With each Azure ExpressRoute, you get access to both primary and secondary ExpressRoute circuits that will land you on separate Azure devices, for HA redundancy and to achieve Azure’s SLA. From this one pairing key or one service key, we can spin up both the primary and secondary. I’m just going to set up my primary ExpressRoute circuit for this video:
- Choose “Next” and for Peering Type, select “Private.”
- Name the connection (I’ll name it “Azure”). You’ll see it’s the same rate limit inherited from the Azure configuration.
- Click “Next,” “Next,” “Add VXC,” and “Order.”
The Azure process is similar to AWS, where we let the MCR and AWS configure and automatically provision the IP address schemes and the authorization keys.
Step 5: Deploy AWS
While we’re waiting for our Azure circuit to finish spinning up, let’s jump back into our AWS console, where we’ll see the AWS Hosted VIF in a confirming state. We’ll click into that and:
- Click “Accept” and choose the gateway type you want to land it on – I’m going to leave it as my Direct Connect gateway.
- Find it in the dropdown and click “Accept.”
We’ll see this state change from a pending state to an “Available” state. Once it transitions to an available state, we’ll actually be able to see that our state will change from pending to available and the BGP status will change to “Up.”
Step 6: Connect Azure VNET to ExpressRoute
Now that we see our Azure peering has been set up, we’re going to connect our VNet gateway to this ExpressRoute.
- Click “Connections” and “Add Connection.”
- In the drop-down, choose the subscription and resource group.

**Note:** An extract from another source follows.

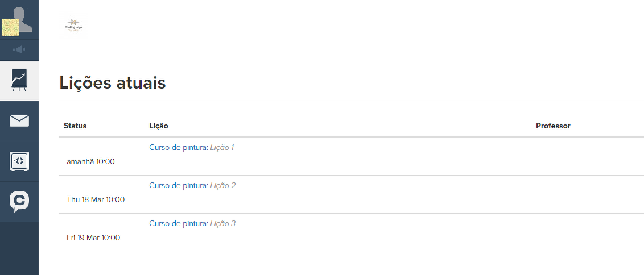Viewport: 644px width, 275px height.
Task: Open the user profile avatar
Action: coord(19,20)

- For the connection type, use ExpressRoute – I’ll name this “ER.”
- Select your region – I’m going to use “US West 2” or “West US 2.”
- Next, we’ll choose our settings. We should see our VNet gateway, ExpressRoute circuit, and routing weight – I’ll leave the rest of this as default.

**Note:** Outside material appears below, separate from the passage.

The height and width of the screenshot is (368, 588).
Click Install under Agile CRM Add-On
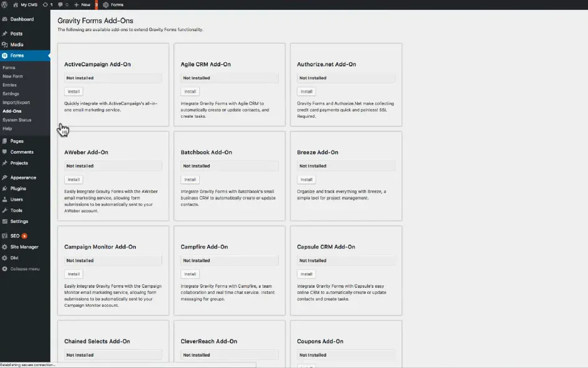tap(190, 92)
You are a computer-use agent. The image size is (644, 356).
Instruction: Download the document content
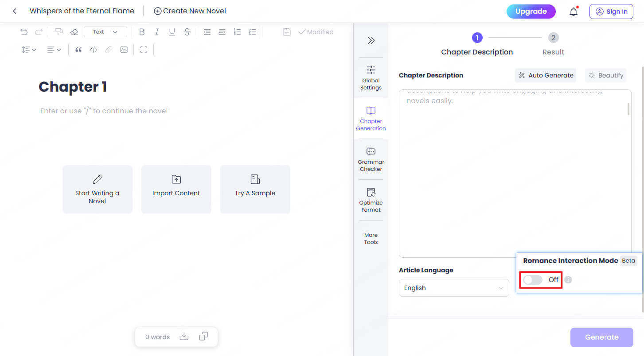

- Finally, click “Review + Create”.
This step is important on the Azure side because this is what allows Azure to start advertising routes over to our MCR, and in turn, over to AWS. So let’s go ahead and create this.

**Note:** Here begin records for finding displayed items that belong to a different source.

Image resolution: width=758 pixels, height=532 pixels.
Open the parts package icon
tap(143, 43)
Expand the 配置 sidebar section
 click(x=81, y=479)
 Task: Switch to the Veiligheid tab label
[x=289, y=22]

Now that our AWS Hosted VIF has finished deploying and is in an available state, we can see that BGP has come up. Make sure to check that your Azure resource and your VNet association to an ExpressRoute has finished deploying.
Step 7: Validate routes
Now we can jump back over into our Megaport Cloud Router, take a look at the route table and BGP peering, and see what networks, if any, we’re learning right now.
- Click on the MCR looking glass which will jump you into the Routes Table.
It looks like peering with Azure is up and established as well as peering with AWS. I have my 10.3 being learned and advertized—that is my VNET Azure—so I’m learning that from Azure. Similarly, I’m learning my AWS VPC CIDR from my peering with AWS. Now, to validate on both the Azure side and the AWS side.
- Go back into your Azure portal and click “ExpressRoute” again.
- Click into the ExpressRoute you just deployed.
- On your Azure peering, on the far right, click “View route table” to see what networks are being learned from the MCR from this route table.
We see our local networks and we see our “172” network, which is my AWS CIDR block, being learned from the MCR’s IP address.
- Let’s validate on the AWS side as well. Jump over to “VPC” and take a look at the VPC’s route table associated with your VGW.
It looks like we’re learning Azure VNET CIDR, so now we’ve essentially set up, end to end, the connectivity that we need in order for our AWS instances to talk to our Azure VMs and vice versa.
That’s all of the setup and routing you need in place to get this connectivity up and running!